Day 2 :
Bristol-Myers Squibb, USA
Time : 10:00-10:45
Borentain M is a graduate from the University of Paris Medical School. She was trained in Cardiology with subsequent sub-specialization in Echocardiography and Sports Medicine, and holds a Master’s in Cardiovascular Pharmacology and Biostatistics. She is currently a Medical Director in Global Development Cardiovascular at Bristol-Myers Squibb. After several years in clinical practice, she joined Bristol-Myers Squibb 13 years ago and held various positions in Medical Affairs, Field Medical Management and Global Clinical Development. She is involved in early and clinical development of several assets in Heart Failure. Her interests also include Innovative Clinical Trial Designs and Patient Engagement.
Background/Introduction: Acute heart failure continues to be a dominant cause of morbidity and mortality worldwide and hospitalization for acute decompensated heart failure are a growing global problem. Nitroxyl (HNO) donor is a modulator of the cardiovascular system, with effects including vasodilation, increased inotropy and enhanced lusitropy in preclinical models. BMS-986231 is a second-generation intravenous HNO donor that may provide these beneficial effects in acute heart failure patients.
Purpose: This study was designed to evaluate the safety, tolerability and haemodynamic effects of BMS-986231 effects in hospitalized heart failure patients with decompensated heart failure and reduced ejection fraction (HFrEF).

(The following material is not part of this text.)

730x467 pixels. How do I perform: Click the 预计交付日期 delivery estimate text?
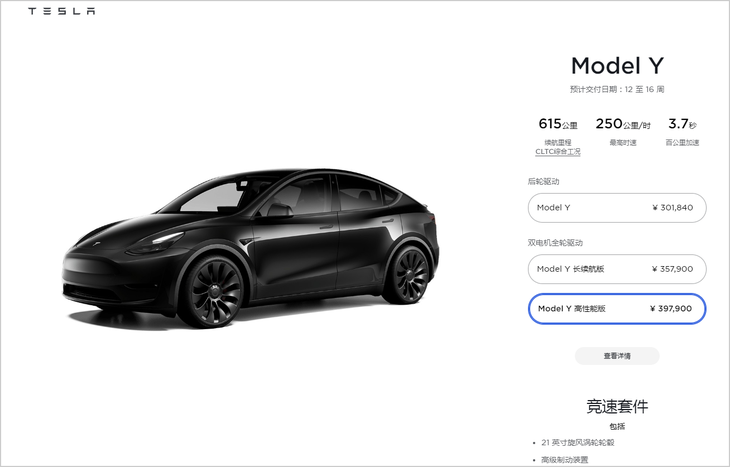pos(617,89)
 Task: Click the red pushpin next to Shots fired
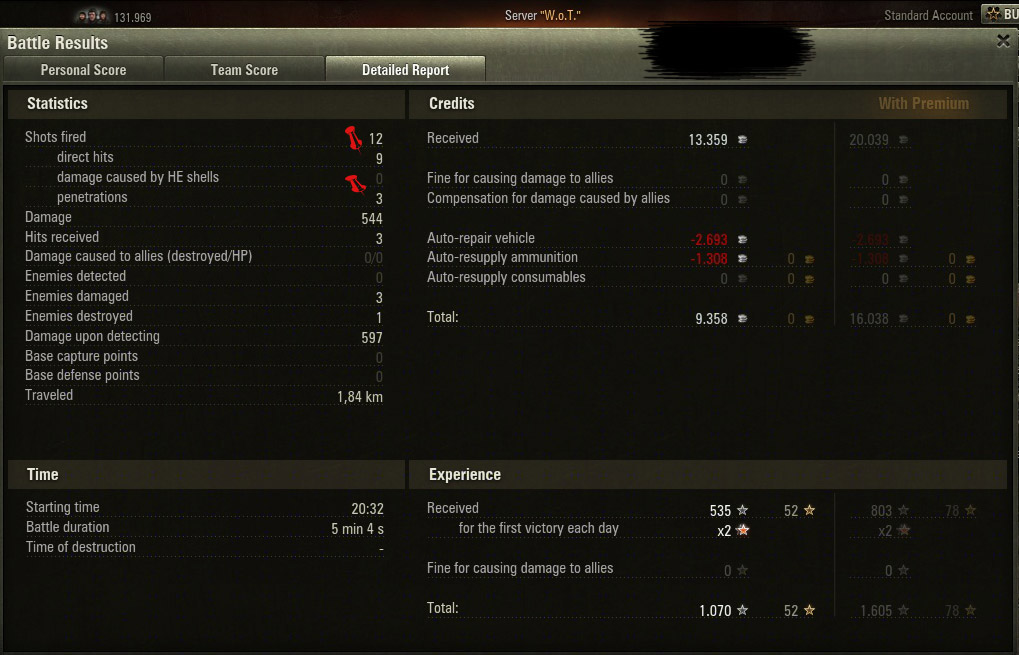[354, 138]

Methods & Findings: This study is a double-blind, randomized, placebo-controlled Phase 2a trial. Forty-six patients with advanced HFrEF, were enrolled into 4 sequential dose-escalation cohorts. Patients received a 6-hour continuous infusion of BMS-986231 (at doses of 3, 5, 7 and 12 µg/kg/min) vs. placebo. Doses of BMS-986231 ≥5 µg/kg/min resulted in significant ~5 mmHg reductions in time-averaged PCWP. Maximum reductions in PCWP ranged from 4.8 to 6.9 mmHg compared with 2.0 mmHg in the placebo group. Pulmonary artery and right atrial pressures were consistently reduced in BMS-986231 groups. Cardiac index, as measured by a non-invasive whole-body bioimpedance device, was increased in all BMS-986231 groups by 18 to 62%, compared with 2% for placebo. Stroke volume index was also increased from baseline of ~ 28 mL/m2 in all BMS-986231 groups. Transient, sporadic and asymptomatic reductions in systolic blood pressure of ≥ 20 mmHg during CXL-1427 infusion were noted in 21% of patients versus 17% in the placebo group and resolved without intervention during the remainder of infusion. Heart rates were not increased on BMS-986231 versus placebo and no arrhythmias were noted during infusion in patients on active study drug. Analyses of adverse events throughout the 30 day follow-up period did not identify BMS-986231-specific toxicities, with the potential exception of infrequent headaches during infusion of study drug. There were no treatment-related serious adverse events.
Conclusions: BMS-986231 was safe and well-tolerated in a group of patients with advanced heart failure. Pharmacodynamic effects observed were reductions in right and left ventricular filling pressures and increase in cardiac index, without an increase in heart rate, supporting the beneficial effects of BMS-986231. Based on these findings, BMS-986231 is currently evaluated in patients with heart failure (HF) and reduced systolic function admitted to the hospital with signs and symptoms of ADHF in an ongoing Phase 2b trial (STAND-UP AHF, NCT03016325).